Nach einer Trauerphase müsse intensiv darüber gesprochen werden, welche Sofortmaßnahmen ergriffen werden müssten. Er frage sich, warum nicht vor dem Anschlag in Magdeburg das Nötige getan worden sei, wo doch sehr viele Behörden im Vorfeld den Täter im Visier gehabt hätten. “Das muss viel besser standardisiert und automatisiert stattfinden.”

Seit langer Zeit warte man polizeilich darauf, schneller auf Erkenntnisse in anderen Regionen Deutschlands zurückgreifen zu können. “Das ist etwas, was uns zunehmend frustriert. Wir würden viel schneller und niedrigschwelliger einschreiten wollen”, erklärte der GdP-Vorsitzende. Die Vorratsdatenspeicherung etwa brenne den Polizeibeamten seit Monaten unter den Nägeln, doch der Gesetzgeber reagiere nicht. “Wer Anschläge androht, wer hetzt, wer Leute diffamiert und Straftaten begeht, der muss vom Staat verurteilt werden und eine Strafe spüren, um sein Verhalten zu ändern.”

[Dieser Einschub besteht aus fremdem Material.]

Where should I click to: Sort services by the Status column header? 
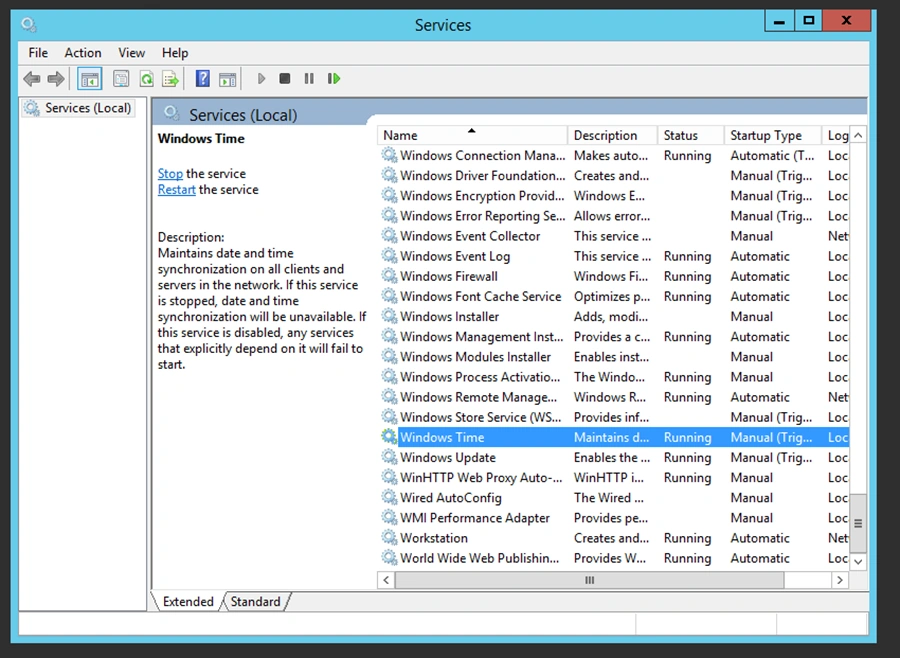[x=680, y=136]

Der Sicherheitsexperte Stefan Bisanz übte heftige Kritik an der deutschen Sicherheitsorganisation. “Wir sind kein Präventivvolk, sondern wir reagieren immer. Wir warten auf den Anschlag, wir warten auf die Toten, und daraus ziehen wir unsere Berechtigung, Maßnahmen zu treffen. Das halte ich für einen eklatanten Strukturfehler in der Sicherheitslandschaft Deutschlands”, sagte Bisanz, der etwa für die Stadt Köln die Sicherheitskonzepte des Public Viewing bei der Fußball-Europameisterschaft erstellte, im Fernsehsender phoenix.

Stattdessen sollte man schleunigst dem Personalmangel in nahezu allen Sicherheitsbereichen entgegenwirken. “Die Parteien müssen die Unterbesetzung bei Polizei- und Ordnungsbehörden, bei Staatsanwaltschaften und Gerichten angehen”, so Bisanz.

Aktuell werde viel über die Motive des Täters gerätselt. Es müsse jedoch verstärkt darum gehen, die Sicherheit im Land zu verbessern. “Die ganzen Ausschüsse über Amri (den Attentäter vom Berliner Breitscheidplatz 2016) haben so viel Geld gekostet – da hätten sie zehn Jahre lang jeden Weihnachtsmarkt in Deutschland schützen können”, meinte Bisanz. Stattdessen müssten die staatlichen Gelder in die Verbesserung der Sicherheitskonzepte fließen.

In Magdeburg habe es gravierende Versäumnisse gegeben. “Es war ein eklatanter handwerklicher Fehler der Behörden vor Ort. Das ist das kleine Einmaleins der Absicherung einer solchen Veranstaltung”, so der Sicherheitsexperte. Es gebe zwar keine hundertprozentige Sicherheit, “aber das, was ich machen kann, muss ich absichern, und das ist hier nicht getan worden, das steht fest.”